Timepieces associated with historical figures are highly sought after horological treasures. In this article, I would like to enlighten about a real horological treasure with an amazing history, an Omega chronograph worn by Thomas Edward Lawrence, British archaeologist, officer and writer known as Lawrence of Arabia (1888-1935).
The subject timepiece is a manual wound, large sized (46mm case) solid silver military chronograph wristwatch with single olive-shaped pink gold pusher at 6’o clock. In November 2000, Omega Museum acquired this timepiece during Antiquorum Geneva “100 Years of Wristwatches” auction* for CHF 86,000.
This watch was made in 1912 and carried a guarantee certificate issued in 1933 following an overhaul or repair. The name written on this guarantee certificate is T.E. Shaw, which is actually a pseudonym, used by Thomas Edward Lawrence during his military service.
The caseback of this Omega chronograph engraved with an “A” for Aviation and the “Broad Arrow”, are symbols of the British Army in which Lawrence firstly served in 1914, as an interpreter and second lieutenant, and a second time incognito upon his return from Arabia on August 30, 1922 under the name of John Hume Ross, as a mechanic with the Royal Air Force.
Lawrence enlisted a third time on February 23, 1923 changing his pseudonym to T. E. Shaw, which is why the guarantee slip dated April 18, 1933 (issued after a revision) included with this chronograph is made out in the name of T.E. Shaw and not in the name of the writer of the Seven Pillars of Wisdom.
The chronograph-wristwatch houses the calibre 18”’ P CHRO featuring 17 jewels, lever escapement, cut bimetallic balance and Breguet balance spring.
Its enamel dial features 1/5 second minute track, hollow Arabic numerals with inner 13-24 in red, small seconds at nine o’clock, 15-minute totalizer at 3 o’clock and blued steel Empire hands. The lentil-shaped 925 sterling silver case has a red gilt chronograph mono-push-button at 6 o’clock, and the caseback is with hinge, Louis XV crown, curved loops.
The sewn “two leather straps” is closed by a silver buckle.
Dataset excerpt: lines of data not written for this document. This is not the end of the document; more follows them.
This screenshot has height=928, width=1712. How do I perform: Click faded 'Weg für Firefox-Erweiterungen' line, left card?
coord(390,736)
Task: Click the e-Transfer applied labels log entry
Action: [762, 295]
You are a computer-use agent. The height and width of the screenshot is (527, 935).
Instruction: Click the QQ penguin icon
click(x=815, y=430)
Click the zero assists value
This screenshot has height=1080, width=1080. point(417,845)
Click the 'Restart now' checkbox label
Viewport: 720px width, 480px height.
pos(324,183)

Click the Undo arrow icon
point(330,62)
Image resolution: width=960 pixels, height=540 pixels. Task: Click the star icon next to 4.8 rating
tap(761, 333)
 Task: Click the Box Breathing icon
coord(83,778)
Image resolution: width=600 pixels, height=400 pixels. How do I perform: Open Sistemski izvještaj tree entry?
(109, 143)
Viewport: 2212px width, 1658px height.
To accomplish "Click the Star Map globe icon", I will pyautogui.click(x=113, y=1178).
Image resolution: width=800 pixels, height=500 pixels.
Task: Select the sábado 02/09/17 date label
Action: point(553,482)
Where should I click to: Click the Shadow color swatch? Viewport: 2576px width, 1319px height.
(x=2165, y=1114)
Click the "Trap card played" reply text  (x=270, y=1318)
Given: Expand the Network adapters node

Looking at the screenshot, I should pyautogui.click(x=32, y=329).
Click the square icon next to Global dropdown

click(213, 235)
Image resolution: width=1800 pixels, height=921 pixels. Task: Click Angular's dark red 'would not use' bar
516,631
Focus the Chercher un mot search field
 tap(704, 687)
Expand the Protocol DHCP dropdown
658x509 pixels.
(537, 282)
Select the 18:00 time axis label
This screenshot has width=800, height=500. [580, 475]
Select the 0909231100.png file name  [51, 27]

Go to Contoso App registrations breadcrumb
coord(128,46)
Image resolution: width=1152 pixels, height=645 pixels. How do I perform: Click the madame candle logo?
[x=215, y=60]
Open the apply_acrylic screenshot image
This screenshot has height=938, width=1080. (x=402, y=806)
The serial number 4’428’513 engraved on the movement identifies this chronograph wristwatch as ordered on September 23, 1915 by France or one of its colonies, while the serial number 4’789’732 on its caseback refers to a standard 17”’ hunting type pocket watch ordered on September 1912 by the Omega agent Joseph Sewill of Liverpool.
The interior of the case back was enlarged in order to fit the case-middle size of the 18”’ chronograph. Its dust-protective double back cover was eliminated to allow this replacement back, flatter than the original one, to snap when closing.
There are some unanswered mysteries associated with this timepiece.
Firstly, still it is not known about when, how and why a British army agent acquired a chronograph wristwatch actually supplied to France or one of its colonies. Secondly the reason behind the replacement of original case back by one of another model is not yet known.
Also there are no records available for why this watch was not engraved with the symbols of the Royal Air Force at that time (Initials AM for Air Ministry with a crown on top) but with those of the Royal Flying Corps established on April 13, 1912 and replaced by the RAF on April 1, 1918?
The watch is presently displayed at Omega Museum in Switzerland along with other historical Omega watches.